# Solving lim x->∞ e^x cos x

• Jun 10th 2013, 03:37 PM
gesoocreesto
Solving lim x->∞ e^x cos x
Hi everybody :)

I'm trying to solve this limit

$\displaystyle \lim_{x\to\infty}e^x cos(x)$

Since $\displaystyle \lim_{x\to\infty}e^x = \infty$

and $\displaystyle \lim_{x\to\infty}cos(x)$ is a Real number in $\displaystyle [-1,1]$

is it correct to say that the solution is $\displaystyle \infty$?

Thank you for your help :)
• Jun 10th 2013, 03:57 PM
Plato
Re: Solving lim x->∞ e^x cos x
Quote:

Originally Posted by gesoocreesto
to solve this limit
$\displaystyle \lim_{x\to\infty}e^x cos(x)$

Since $\displaystyle \lim_{x\to\infty}e^x = \infty$
and $\displaystyle \lim_{x\to\infty}cos(x)$ is a Real number in $\displaystyle [-1,1]$
is it correct to say that the solution is $\displaystyle \infty$?

Write $\displaystyle f(x)=e^x\cos(x)$. Then $\displaystyle f$ is continuous.

Let for $\displaystyle n\in\mathbb{Z}^+$ define $\displaystyle {a_n} = \frac{{\left( {n + 1} \right)\pi }}{2}$ is it true that $\displaystyle \lim_{n\to\infty}f(a_n)=0~?$

• Jun 10th 2013, 04:09 PM
gesoocreesto
Re: Solving lim x->∞ e^x cos x
No, it's not true.
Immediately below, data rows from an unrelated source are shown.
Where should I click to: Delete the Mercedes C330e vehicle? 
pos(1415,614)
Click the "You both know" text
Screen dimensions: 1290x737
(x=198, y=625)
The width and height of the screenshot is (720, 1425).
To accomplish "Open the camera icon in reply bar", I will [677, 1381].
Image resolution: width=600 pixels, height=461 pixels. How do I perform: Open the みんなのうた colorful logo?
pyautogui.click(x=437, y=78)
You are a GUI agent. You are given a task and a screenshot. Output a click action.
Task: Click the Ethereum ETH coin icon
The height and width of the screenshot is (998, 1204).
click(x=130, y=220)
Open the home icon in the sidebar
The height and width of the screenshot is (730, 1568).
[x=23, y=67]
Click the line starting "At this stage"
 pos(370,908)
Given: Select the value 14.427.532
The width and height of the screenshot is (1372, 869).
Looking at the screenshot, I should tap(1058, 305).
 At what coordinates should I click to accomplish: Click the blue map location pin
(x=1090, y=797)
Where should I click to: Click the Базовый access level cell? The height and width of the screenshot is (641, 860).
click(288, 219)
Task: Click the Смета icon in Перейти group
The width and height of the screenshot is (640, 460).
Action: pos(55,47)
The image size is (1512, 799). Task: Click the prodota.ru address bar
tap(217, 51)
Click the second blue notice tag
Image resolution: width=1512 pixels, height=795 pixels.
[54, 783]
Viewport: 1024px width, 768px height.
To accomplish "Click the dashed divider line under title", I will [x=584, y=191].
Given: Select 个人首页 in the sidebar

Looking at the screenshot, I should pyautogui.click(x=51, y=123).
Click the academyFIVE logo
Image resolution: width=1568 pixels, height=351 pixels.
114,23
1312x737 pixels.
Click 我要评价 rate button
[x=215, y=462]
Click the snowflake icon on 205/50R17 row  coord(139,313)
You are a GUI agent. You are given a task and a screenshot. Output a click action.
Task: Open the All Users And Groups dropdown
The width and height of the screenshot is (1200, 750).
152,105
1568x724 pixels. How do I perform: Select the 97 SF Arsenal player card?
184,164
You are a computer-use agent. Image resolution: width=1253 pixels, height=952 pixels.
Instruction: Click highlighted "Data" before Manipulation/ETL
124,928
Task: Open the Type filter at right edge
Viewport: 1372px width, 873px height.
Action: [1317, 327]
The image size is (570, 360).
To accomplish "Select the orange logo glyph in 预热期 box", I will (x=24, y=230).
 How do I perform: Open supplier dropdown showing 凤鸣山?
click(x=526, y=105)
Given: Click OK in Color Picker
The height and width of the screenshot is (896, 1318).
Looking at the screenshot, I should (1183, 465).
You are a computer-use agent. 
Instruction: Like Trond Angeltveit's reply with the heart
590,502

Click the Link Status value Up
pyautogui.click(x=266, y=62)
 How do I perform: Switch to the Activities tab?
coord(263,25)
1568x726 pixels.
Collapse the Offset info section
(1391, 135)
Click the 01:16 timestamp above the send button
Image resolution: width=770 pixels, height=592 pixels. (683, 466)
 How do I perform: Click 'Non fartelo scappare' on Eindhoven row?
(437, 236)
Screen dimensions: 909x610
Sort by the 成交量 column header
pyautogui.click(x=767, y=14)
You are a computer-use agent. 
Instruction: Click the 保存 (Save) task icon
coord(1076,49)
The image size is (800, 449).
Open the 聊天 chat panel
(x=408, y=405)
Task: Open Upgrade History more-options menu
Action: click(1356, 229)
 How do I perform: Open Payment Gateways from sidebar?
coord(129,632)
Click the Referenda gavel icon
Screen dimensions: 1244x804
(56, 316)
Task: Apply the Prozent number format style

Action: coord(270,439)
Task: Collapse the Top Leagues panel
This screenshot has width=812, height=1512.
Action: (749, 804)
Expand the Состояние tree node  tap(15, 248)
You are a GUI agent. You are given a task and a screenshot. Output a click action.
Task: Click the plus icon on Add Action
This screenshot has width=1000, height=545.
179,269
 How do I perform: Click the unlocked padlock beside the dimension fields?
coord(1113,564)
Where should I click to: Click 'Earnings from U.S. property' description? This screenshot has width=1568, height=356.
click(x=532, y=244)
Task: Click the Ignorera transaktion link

That limit goes to infinity. But I'm sorry I don't get the point :(
• Jun 10th 2013, 04:44 PM
Plato
Re: Solving lim x->∞ e^x cos x
Quote:

Originally Posted by gesoocreesto
No, it's not true. That limit goes to infinity. But I'm sorry I don't get the point :(

It certainly is true!

You had better check you basic knowledge to trig values.

For any odd multiple of $\displaystyle \pi/2$ the $\displaystyle \cos$ is zero.
• Jun 10th 2013, 06:14 PM
gesoocreesto
Re: Solving lim x->∞ e^x cos x
Got it, thank you for your help :)
I ended up understanding that the solution I was searching for is based on the definition of limit superior/inferior. So

$\displaystyle \limsup\limits_{x\rightarrow\infty}e^x cos (x) = +\infty$

$\displaystyle \liminf\limits_{x\rightarrow\infty}e^x cos (x) = -\infty$